The label γ in Figure 4d identifies 2 bundled nanofibers viewed in cross-section and coated with mineral. At low magnification, this appears as a dark ring around a lighter center. In the higher magnification image of Figure 4e, one can discern two bright spots, separated by a thin dark band of higher contrast material. This contrast pattern suggests that the inorganic coating formed around the negatively-charged nanofiber surfaces. The image further suggests that mineral was capable of forming between bundled nanofibers. This effect can also be seen in the high magnification image of Figure 4f, showing the dark bands of mineral formed between the periodic junctions among bundled nanofibers. These observations support strongly the role of nanofiber surfaces in nucleating the mineral phase.

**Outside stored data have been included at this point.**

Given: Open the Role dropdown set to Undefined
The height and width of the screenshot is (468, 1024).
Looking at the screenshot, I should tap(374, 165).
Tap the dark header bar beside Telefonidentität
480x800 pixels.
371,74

We probed directly the role of a matrix in the templated three-dimensional mineralization observed. When a matrix was not present at all, mineral formation was not observed even in the presence of β-glycerolphosphate and ALP. Furthermore, we replaced the PA by collagen or alginate gels and carried out identical mineralization experiments. The mineralization behavior of the PA nanofiber gel was compared to that of control gels of collagen and alginate, commonly used for tissue engineering applications. Solubilized collagen was gelled by warming to 37°C in standard culture medium, while alginate gels were prepared by mixing soluble alginate with heavily calcium-enriched (170 mM Ca2+) culture medium. As indicated by the scanning electron micrographs of Figure 5, two of the matrices used, PA and collagen, were composed of nanofibers where the acid-rich PA nanofibers were relatively enriched with calcium ions bound during PA gelation. The alginate gel, on the other hand, was a non-fibrous matrix, strongly enriched with calcium. The photographs below each scanning electron micrograph in Figure 5 show that after 14 days of incubation, the PA gels formed coarse, white mineral, as expected. In contrast, however, neither the collagen nor the alginate gels formed mineral detectable either visibly or by TEM. These data suggest that neither a nanofiber matrix alone, nor calcium enrichment alone will promote the ALP-mediated, templated mineralization observed in the PA gels. These results are consistent with previously published reports using ALP to promote mineralization of collagenous substrates.[2123] Successful mineralization in these cases was demonstrated using collagen nanofibers matrices covalently functionalized with the heavily phosphorylated glycoprotein phosphovitin. The engineered PA matrix studied here integrates by design negatively charged phosphorylated residues on its constituent nanofiber surfaces.

Figure 5.

Figure 5

Top, scanning electron micrographs of unmineralized gels of (a) reconstituted collagen, (b) alginate, and (c) peptide amphiphile nanofibers, alginate. All gels were critical point dried to preserve their three-dimensional structure. Bottom, photographs comparing mineral formation after 14 days in a collagen gel, an alginate gel, and a peptide amphiphile gel. The coarse white mineral visible in the PA gel was not observed in collagen or alginate gels.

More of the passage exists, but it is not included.